此刻,正当她被闪光灯环绕时,她并不知道有人正在不远处用诧异的眼神凝视着她。
这种气质绝不是普通人学得会的,它源于内心,浑然天成,不经意间散发于外。那是一种典雅的、迷人的、清新的,但又让人陶醉的气质。这个女孩居然有和她一样的味道?那应该属于依凡的独一无二的气质,在这个世界上,居然还有人拥有像依凡这样脱俗的气质?
而依凡,你究竟在哪里?为什么我与你失去了联络?于浩然站在喧哗的人群中,望着眼前绝美的少女,心里却想着另一个女人。
第一章邂逅
“怎么办?”她坐在这个才三十几平米的小屋里,无奈地托着腮,“我该怎么办?为什么让我遇上这样的事?”她已经足足埋怨了一个多小时,可就是想不出个办法。
也难怪她要发牢骚,任谁遇到这种情况都会受不了的,原本是满怀希望、心情愉快地来度假,可谁知才到这个国家三天,就爆发了内战!战争耶,真刀真枪的你死我活,是那种她只在课本及电影中才能看到的画面。而现在,她居然有机会身临其境。痛苦的是,没有人知道她在这个国家。她为什么不告诉林佳,也不告诉浩然?她的脑子一定“秀逗”了,本想出人意料地玩一会儿失踪的游戏,享受一下独自冒险的滋味,现在好了,滋味是尝到了,小命也要丢了。

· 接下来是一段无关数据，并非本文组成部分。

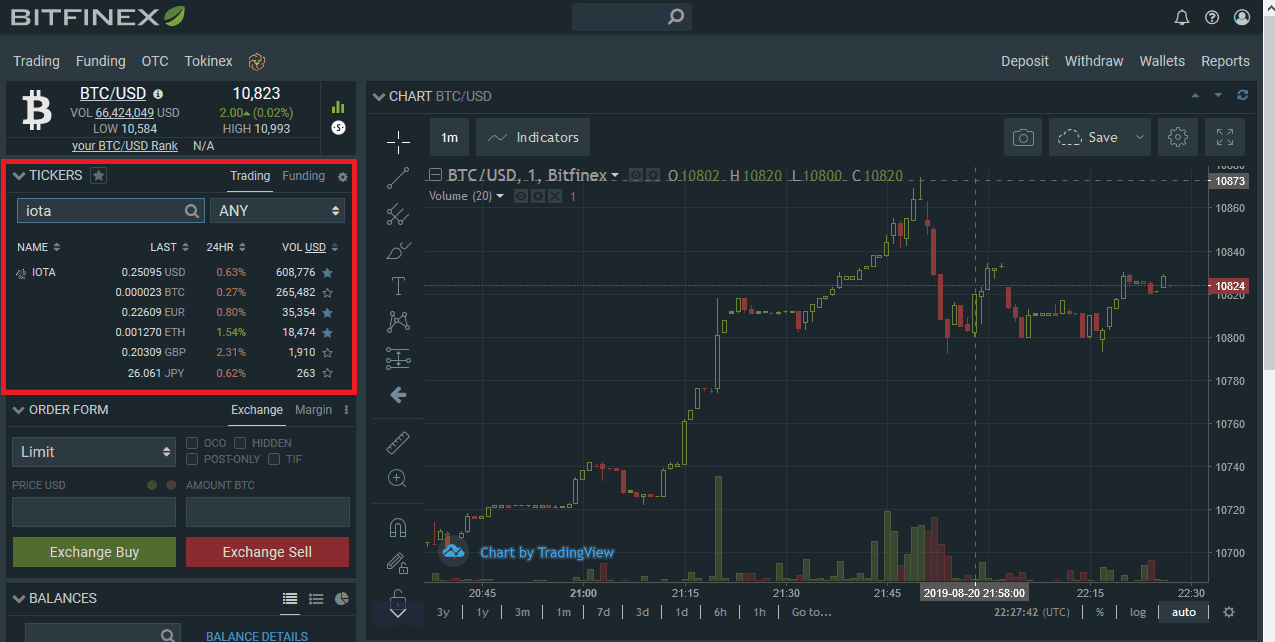Image resolution: width=1275 pixels, height=642 pixels.
Task: Toggle fullscreen chart mode icon
Action: (x=1225, y=138)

不行,她不能困死在这。既然没有人可以帮她,她就自己帮自己,她要自救。陆依凡作出这辈子又一个重大决定(来这里是第一个重大决定)。
她拎了个结实的帆布包,可刚把钱塞进去,又拿了出来。微微一沉吟,打开行李箱,翻出一件有内口袋的衣服,把钱和护照放进去。身上的首饰也都拿了下来,放在里面。

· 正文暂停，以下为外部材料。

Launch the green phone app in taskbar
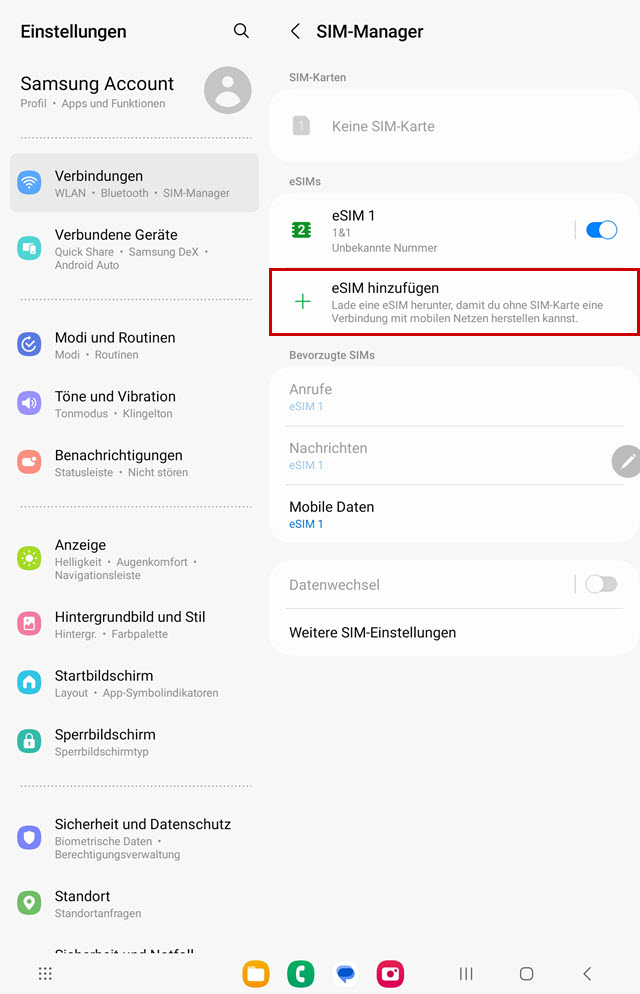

街上人声鼎沸,都是听不懂的语言,她顿时不知何去何从,完全陌生的城市,陌生的人群,四周是脚步匆匆、脸色惊恐的男男女女,而这个国家的街道又错综复杂,曲曲折折,她要如何自救?她是不是又犯了错误?她惊慌地想到,她其实应该待在旅馆里的。
“你会说中文?太好了。”激动的泪水沿着眼角淌下,神一定是听到了她的祈祷,所以派人来拯救她。在最初强烈的释然过后,她仔细地打量着站在她面前的男子。对方看来不是坏人,至少她是这么认为,他长得实在是太英俊,而她对英俊的男子向来有好感。再说他的出现已经等于是奇迹了。
“一个女孩子独自在这个时候在街上闲逛,你也太大胆了。”她的救星此刻却皱着浓眉,一脸不悦地拉着她的胳膊,向旁边一条小巷走去。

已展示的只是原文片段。